● Prompt:
An exact copy of the lines from the one containing "Click the orange" to the end of the records below is required, and nothing else.

● Working data:
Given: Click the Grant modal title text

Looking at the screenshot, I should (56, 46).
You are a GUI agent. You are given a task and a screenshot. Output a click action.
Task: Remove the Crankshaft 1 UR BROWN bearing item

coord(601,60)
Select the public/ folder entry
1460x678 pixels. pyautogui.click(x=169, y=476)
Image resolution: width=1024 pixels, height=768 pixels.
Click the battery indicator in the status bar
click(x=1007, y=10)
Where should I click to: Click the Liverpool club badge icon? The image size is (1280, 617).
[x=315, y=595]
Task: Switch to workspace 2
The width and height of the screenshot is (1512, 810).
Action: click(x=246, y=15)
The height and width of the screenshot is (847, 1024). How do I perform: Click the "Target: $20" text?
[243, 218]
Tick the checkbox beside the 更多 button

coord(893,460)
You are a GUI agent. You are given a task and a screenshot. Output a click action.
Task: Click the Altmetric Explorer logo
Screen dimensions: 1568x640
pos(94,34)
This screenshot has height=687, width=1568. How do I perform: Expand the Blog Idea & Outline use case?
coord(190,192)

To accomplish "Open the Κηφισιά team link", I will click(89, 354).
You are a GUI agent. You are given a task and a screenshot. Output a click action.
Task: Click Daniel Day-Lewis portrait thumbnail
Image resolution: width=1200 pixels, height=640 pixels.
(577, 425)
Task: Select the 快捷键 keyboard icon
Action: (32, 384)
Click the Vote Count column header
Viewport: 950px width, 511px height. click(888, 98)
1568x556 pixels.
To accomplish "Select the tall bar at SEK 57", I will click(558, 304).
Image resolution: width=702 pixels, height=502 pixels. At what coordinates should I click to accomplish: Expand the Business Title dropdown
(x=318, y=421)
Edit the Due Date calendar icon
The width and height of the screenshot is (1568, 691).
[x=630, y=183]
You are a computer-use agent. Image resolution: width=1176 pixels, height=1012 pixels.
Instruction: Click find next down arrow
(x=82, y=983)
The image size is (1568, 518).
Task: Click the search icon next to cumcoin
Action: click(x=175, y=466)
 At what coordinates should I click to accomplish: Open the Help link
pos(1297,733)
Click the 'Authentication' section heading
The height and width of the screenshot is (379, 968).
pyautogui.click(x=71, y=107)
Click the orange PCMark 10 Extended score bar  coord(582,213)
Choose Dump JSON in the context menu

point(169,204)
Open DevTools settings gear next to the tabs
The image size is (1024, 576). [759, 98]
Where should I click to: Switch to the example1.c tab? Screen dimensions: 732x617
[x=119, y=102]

● Solution for this exercise:
Click the orange PCMark 10 Extended score bar  coord(582,213)
Choose Dump JSON in the context menu

point(169,204)
Open DevTools settings gear next to the tabs
The image size is (1024, 576). [759, 98]
Where should I click to: Switch to the example1.c tab? Screen dimensions: 732x617
[x=119, y=102]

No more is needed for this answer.